Segment Start: INPUT FOR THIS TASK

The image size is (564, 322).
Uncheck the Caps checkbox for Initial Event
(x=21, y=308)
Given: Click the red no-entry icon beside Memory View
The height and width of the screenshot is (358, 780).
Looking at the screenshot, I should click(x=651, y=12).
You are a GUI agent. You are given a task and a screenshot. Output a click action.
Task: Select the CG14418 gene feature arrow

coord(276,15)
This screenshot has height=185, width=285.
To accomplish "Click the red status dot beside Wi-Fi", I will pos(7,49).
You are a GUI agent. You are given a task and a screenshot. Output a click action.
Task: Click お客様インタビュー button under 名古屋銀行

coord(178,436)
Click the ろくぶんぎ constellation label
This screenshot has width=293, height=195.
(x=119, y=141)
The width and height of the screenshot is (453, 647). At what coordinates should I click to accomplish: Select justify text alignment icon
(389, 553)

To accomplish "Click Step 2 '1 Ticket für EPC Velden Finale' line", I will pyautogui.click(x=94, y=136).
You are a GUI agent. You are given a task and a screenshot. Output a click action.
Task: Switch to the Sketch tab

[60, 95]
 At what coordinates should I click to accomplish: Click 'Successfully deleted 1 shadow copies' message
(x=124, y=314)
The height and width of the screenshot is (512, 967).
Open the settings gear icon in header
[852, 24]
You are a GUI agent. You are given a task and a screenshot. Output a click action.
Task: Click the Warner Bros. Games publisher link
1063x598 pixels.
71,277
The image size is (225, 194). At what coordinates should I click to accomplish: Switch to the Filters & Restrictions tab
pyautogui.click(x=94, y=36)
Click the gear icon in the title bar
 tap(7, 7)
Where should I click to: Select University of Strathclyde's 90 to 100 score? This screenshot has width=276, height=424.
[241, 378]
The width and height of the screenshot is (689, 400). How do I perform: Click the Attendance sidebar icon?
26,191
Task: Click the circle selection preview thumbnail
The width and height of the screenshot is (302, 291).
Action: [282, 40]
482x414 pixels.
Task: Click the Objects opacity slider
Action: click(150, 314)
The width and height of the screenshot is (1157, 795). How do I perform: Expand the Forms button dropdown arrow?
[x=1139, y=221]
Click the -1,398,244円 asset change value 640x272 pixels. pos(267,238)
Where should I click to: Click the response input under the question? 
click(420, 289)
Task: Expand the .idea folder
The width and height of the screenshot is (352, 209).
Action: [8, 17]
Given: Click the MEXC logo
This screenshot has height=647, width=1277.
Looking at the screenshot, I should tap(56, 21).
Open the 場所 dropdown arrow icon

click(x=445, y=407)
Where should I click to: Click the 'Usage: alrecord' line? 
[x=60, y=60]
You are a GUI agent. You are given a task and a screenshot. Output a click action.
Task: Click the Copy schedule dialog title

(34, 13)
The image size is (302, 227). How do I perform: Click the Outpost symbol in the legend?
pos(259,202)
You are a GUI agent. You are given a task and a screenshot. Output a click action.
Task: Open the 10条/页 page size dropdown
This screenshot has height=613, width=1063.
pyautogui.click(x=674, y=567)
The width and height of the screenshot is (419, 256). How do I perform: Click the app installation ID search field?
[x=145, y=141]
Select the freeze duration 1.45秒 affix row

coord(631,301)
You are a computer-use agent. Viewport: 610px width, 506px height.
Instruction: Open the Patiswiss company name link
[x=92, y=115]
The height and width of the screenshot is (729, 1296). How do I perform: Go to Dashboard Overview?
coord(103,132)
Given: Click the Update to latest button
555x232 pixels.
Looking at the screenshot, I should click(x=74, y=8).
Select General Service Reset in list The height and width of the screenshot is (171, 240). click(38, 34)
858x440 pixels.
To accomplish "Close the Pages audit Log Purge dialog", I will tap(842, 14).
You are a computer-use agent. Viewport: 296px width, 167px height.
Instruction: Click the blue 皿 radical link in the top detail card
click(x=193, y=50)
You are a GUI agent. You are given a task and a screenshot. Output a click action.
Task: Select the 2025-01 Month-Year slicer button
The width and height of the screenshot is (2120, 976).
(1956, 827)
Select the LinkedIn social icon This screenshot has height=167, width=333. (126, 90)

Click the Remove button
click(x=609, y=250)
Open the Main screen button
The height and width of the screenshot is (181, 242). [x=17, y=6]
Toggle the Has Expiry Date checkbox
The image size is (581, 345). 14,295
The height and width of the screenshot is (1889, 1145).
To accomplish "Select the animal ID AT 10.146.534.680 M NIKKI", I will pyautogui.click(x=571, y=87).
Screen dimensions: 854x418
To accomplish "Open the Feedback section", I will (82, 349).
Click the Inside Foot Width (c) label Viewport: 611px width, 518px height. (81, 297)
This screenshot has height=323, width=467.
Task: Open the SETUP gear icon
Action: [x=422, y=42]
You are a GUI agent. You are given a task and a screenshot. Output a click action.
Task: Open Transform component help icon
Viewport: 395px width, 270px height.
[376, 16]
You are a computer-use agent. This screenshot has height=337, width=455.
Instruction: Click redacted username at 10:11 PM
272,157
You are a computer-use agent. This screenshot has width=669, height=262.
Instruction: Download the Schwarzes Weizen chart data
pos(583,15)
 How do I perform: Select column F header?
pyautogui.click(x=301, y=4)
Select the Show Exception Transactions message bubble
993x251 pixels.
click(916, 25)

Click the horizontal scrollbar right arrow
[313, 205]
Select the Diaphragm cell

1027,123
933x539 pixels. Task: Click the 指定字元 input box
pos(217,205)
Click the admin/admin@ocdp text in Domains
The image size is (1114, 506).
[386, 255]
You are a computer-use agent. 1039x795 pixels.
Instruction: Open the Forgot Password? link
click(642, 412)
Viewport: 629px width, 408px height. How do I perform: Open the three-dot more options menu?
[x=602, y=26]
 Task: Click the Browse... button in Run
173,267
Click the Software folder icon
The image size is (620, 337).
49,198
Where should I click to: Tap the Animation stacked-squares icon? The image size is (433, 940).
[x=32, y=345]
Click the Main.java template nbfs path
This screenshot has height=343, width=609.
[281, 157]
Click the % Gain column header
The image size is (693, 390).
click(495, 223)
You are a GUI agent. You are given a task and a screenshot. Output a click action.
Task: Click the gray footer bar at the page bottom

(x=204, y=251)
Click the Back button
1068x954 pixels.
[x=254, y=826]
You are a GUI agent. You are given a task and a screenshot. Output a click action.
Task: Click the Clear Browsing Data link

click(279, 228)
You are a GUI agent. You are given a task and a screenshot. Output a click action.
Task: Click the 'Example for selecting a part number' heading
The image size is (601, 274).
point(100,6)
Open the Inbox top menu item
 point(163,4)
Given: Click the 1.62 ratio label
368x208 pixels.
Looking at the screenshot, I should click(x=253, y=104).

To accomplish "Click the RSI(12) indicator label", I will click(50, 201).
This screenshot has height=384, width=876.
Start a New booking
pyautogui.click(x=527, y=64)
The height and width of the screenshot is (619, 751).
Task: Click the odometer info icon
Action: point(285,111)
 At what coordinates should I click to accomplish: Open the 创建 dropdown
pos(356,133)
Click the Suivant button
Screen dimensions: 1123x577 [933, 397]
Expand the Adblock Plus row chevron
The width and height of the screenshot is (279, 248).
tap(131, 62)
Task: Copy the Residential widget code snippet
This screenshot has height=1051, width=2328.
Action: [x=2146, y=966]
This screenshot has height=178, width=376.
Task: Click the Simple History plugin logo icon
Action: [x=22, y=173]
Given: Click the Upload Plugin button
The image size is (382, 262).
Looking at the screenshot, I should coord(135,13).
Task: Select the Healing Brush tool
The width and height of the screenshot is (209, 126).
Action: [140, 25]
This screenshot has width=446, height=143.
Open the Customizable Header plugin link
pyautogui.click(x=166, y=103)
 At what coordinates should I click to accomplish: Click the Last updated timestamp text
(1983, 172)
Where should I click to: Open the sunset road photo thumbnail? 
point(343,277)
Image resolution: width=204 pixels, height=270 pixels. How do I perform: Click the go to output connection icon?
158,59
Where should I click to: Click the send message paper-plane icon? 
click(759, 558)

Segment End: INPUT FOR THIS TASK

▶ [WHAT YOU SHOULD DO]: Could you set down every record exactly as given?

▶ [WRITTEN RESPONSE]:
The image size is (564, 322).
Uncheck the Caps checkbox for Initial Event
(x=21, y=308)
Given: Click the red no-entry icon beside Memory View
The height and width of the screenshot is (358, 780).
Looking at the screenshot, I should click(x=651, y=12).
You are a GUI agent. You are given a task and a screenshot. Output a click action.
Task: Select the CG14418 gene feature arrow

coord(276,15)
This screenshot has height=185, width=285.
To accomplish "Click the red status dot beside Wi-Fi", I will pos(7,49).
You are a GUI agent. You are given a task and a screenshot. Output a click action.
Task: Click お客様インタビュー button under 名古屋銀行

coord(178,436)
Click the ろくぶんぎ constellation label
This screenshot has width=293, height=195.
(x=119, y=141)
The width and height of the screenshot is (453, 647). At what coordinates should I click to accomplish: Select justify text alignment icon
(389, 553)

To accomplish "Click Step 2 '1 Ticket für EPC Velden Finale' line", I will pyautogui.click(x=94, y=136).
You are a GUI agent. You are given a task and a screenshot. Output a click action.
Task: Switch to the Sketch tab

[60, 95]
 At what coordinates should I click to accomplish: Click 'Successfully deleted 1 shadow copies' message
(x=124, y=314)
The height and width of the screenshot is (512, 967).
Open the settings gear icon in header
[852, 24]
You are a GUI agent. You are given a task and a screenshot. Output a click action.
Task: Click the Warner Bros. Games publisher link
1063x598 pixels.
71,277
The image size is (225, 194). At what coordinates should I click to accomplish: Switch to the Filters & Restrictions tab
pyautogui.click(x=94, y=36)
Click the gear icon in the title bar
 tap(7, 7)
Where should I click to: Select University of Strathclyde's 90 to 100 score? This screenshot has width=276, height=424.
[241, 378]
The width and height of the screenshot is (689, 400). How do I perform: Click the Attendance sidebar icon?
26,191
Task: Click the circle selection preview thumbnail
The width and height of the screenshot is (302, 291).
Action: [282, 40]
482x414 pixels.
Task: Click the Objects opacity slider
Action: click(150, 314)
The width and height of the screenshot is (1157, 795). How do I perform: Expand the Forms button dropdown arrow?
[x=1139, y=221]
Click the -1,398,244円 asset change value 640x272 pixels. pos(267,238)
Where should I click to: Click the response input under the question? 
click(420, 289)
Task: Expand the .idea folder
The width and height of the screenshot is (352, 209).
Action: [8, 17]
Given: Click the MEXC logo
This screenshot has height=647, width=1277.
Looking at the screenshot, I should tap(56, 21).
Open the 場所 dropdown arrow icon

click(x=445, y=407)
Where should I click to: Click the 'Usage: alrecord' line? 
[x=60, y=60]
You are a GUI agent. You are given a task and a screenshot. Output a click action.
Task: Click the Copy schedule dialog title

(34, 13)
The image size is (302, 227). How do I perform: Click the Outpost symbol in the legend?
pos(259,202)
You are a GUI agent. You are given a task and a screenshot. Output a click action.
Task: Open the 10条/页 page size dropdown
This screenshot has height=613, width=1063.
pyautogui.click(x=674, y=567)
The width and height of the screenshot is (419, 256). How do I perform: Click the app installation ID search field?
[x=145, y=141]
Select the freeze duration 1.45秒 affix row

coord(631,301)
You are a computer-use agent. Viewport: 610px width, 506px height.
Instruction: Open the Patiswiss company name link
[x=92, y=115]
The height and width of the screenshot is (729, 1296). How do I perform: Go to Dashboard Overview?
coord(103,132)
Given: Click the Update to latest button
555x232 pixels.
Looking at the screenshot, I should click(x=74, y=8).
Select General Service Reset in list The height and width of the screenshot is (171, 240). click(38, 34)
858x440 pixels.
To accomplish "Close the Pages audit Log Purge dialog", I will tap(842, 14).
You are a computer-use agent. Viewport: 296px width, 167px height.
Instruction: Click the blue 皿 radical link in the top detail card
click(x=193, y=50)
You are a GUI agent. You are given a task and a screenshot. Output a click action.
Task: Select the 2025-01 Month-Year slicer button
The width and height of the screenshot is (2120, 976).
(1956, 827)
Select the LinkedIn social icon This screenshot has height=167, width=333. (126, 90)

Click the Remove button
click(x=609, y=250)
Open the Main screen button
The height and width of the screenshot is (181, 242). [x=17, y=6]
Toggle the Has Expiry Date checkbox
The image size is (581, 345). 14,295
The height and width of the screenshot is (1889, 1145).
To accomplish "Select the animal ID AT 10.146.534.680 M NIKKI", I will pyautogui.click(x=571, y=87).
Screen dimensions: 854x418
To accomplish "Open the Feedback section", I will (82, 349).
Click the Inside Foot Width (c) label Viewport: 611px width, 518px height. (81, 297)
This screenshot has height=323, width=467.
Task: Open the SETUP gear icon
Action: [x=422, y=42]
You are a GUI agent. You are given a task and a screenshot. Output a click action.
Task: Open Transform component help icon
Viewport: 395px width, 270px height.
[376, 16]
You are a computer-use agent. This screenshot has height=337, width=455.
Instruction: Click redacted username at 10:11 PM
272,157
You are a computer-use agent. This screenshot has width=669, height=262.
Instruction: Download the Schwarzes Weizen chart data
pos(583,15)
 How do I perform: Select column F header?
pyautogui.click(x=301, y=4)
Select the Show Exception Transactions message bubble
993x251 pixels.
click(916, 25)

Click the horizontal scrollbar right arrow
[313, 205]
Select the Diaphragm cell

1027,123
933x539 pixels. Task: Click the 指定字元 input box
pos(217,205)
Click the admin/admin@ocdp text in Domains
The image size is (1114, 506).
[386, 255]
You are a computer-use agent. 1039x795 pixels.
Instruction: Open the Forgot Password? link
click(642, 412)
Viewport: 629px width, 408px height. How do I perform: Open the three-dot more options menu?
[x=602, y=26]
 Task: Click the Browse... button in Run
173,267
Click the Software folder icon
The image size is (620, 337).
49,198
Where should I click to: Tap the Animation stacked-squares icon? The image size is (433, 940).
[x=32, y=345]
Click the Main.java template nbfs path
This screenshot has height=343, width=609.
[281, 157]
Click the % Gain column header
The image size is (693, 390).
click(495, 223)
You are a GUI agent. You are given a task and a screenshot. Output a click action.
Task: Click the gray footer bar at the page bottom

(x=204, y=251)
Click the Back button
1068x954 pixels.
[x=254, y=826]
You are a GUI agent. You are given a task and a screenshot. Output a click action.
Task: Click the Clear Browsing Data link

click(279, 228)
You are a GUI agent. You are given a task and a screenshot. Output a click action.
Task: Click the 'Example for selecting a part number' heading
The image size is (601, 274).
point(100,6)
Open the Inbox top menu item
 point(163,4)
Given: Click the 1.62 ratio label
368x208 pixels.
Looking at the screenshot, I should click(x=253, y=104).

To accomplish "Click the RSI(12) indicator label", I will click(50, 201).
This screenshot has height=384, width=876.
Start a New booking
pyautogui.click(x=527, y=64)
The height and width of the screenshot is (619, 751).
Task: Click the odometer info icon
Action: point(285,111)
 At what coordinates should I click to accomplish: Open the 创建 dropdown
pos(356,133)
Click the Suivant button
Screen dimensions: 1123x577 [933, 397]
Expand the Adblock Plus row chevron
The width and height of the screenshot is (279, 248).
tap(131, 62)
Task: Copy the Residential widget code snippet
This screenshot has height=1051, width=2328.
Action: [x=2146, y=966]
This screenshot has height=178, width=376.
Task: Click the Simple History plugin logo icon
Action: [x=22, y=173]
Given: Click the Upload Plugin button
The image size is (382, 262).
Looking at the screenshot, I should coord(135,13).
Task: Select the Healing Brush tool
The width and height of the screenshot is (209, 126).
Action: [140, 25]
This screenshot has width=446, height=143.
Open the Customizable Header plugin link
pyautogui.click(x=166, y=103)
 At what coordinates should I click to accomplish: Click the Last updated timestamp text
(1983, 172)
Where should I click to: Open the sunset road photo thumbnail? 
point(343,277)
Image resolution: width=204 pixels, height=270 pixels. How do I perform: Click the go to output connection icon?
158,59
Where should I click to: Click the send message paper-plane icon? 
click(759, 558)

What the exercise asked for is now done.